Merci, Monsieur, pour ce récit. Nous entretiendrons votre mémoire et la transmettrons : passeurs de mémoire, nous sommes dès lors « témoins du témoin ».
À plusieurs reprises, vous avez dit : « je suis petit et pas bien costaud ». Aujourd’hui, nous pouvons témoigner de votre grandeur, de votre charisme et votre générosité.
Dès lors, l’ensemble du groupe scolaire Chevreul Lestonnac et nous-mêmes tenons, avec une vive émotion, à rendre hommage à M. Bloch.
Nous sommes de ceux, nombreux mais pas assez, qui avons eu la chance de rencontrer M. Bloch et d’assister son témoignage (là aussi, le mot est faible).
En effet, trouver les bons mots, ceux qui sauront être à la hauteur de l’homme à côté duquel nous nous sentions ridiculement petits est complexe.

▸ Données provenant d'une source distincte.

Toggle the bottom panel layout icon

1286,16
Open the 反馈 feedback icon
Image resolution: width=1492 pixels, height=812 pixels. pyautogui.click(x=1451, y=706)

C’est avant tout sa capacité de résilience et son humilité qui nous ont touchés. Rien en lui ne laissait deviner un passé si chargé, et sa manière d’en parler était d’une clarté bouleversante.
Car au-delà de sa dureté, son témoignage est d’une richesse ineffable. Par son récit, il nous a transmis un pan de notre Histoire qui ne doit pas être oublié.
Claude Bloch donnait du sens à la phrase d’Elie Wiesel, prix Nobel de la paix 1986 (ancien déporté) : “Ceux qui ne connaissent pas leur histoire s’exposent à ce qu’elle recommence”, en dédiant 28 années à ce devoir de mémoire.
Ce devoir est aujourd’hui le nôtre. Nous nous devons de continuer son travail, en partageant autant que possible ses souvenirs, en veillant à ce que de telles atrocités ne se reproduisent jamais mais surtout en gardant toujours espoir, et ce, même dans les heures les plus sombres.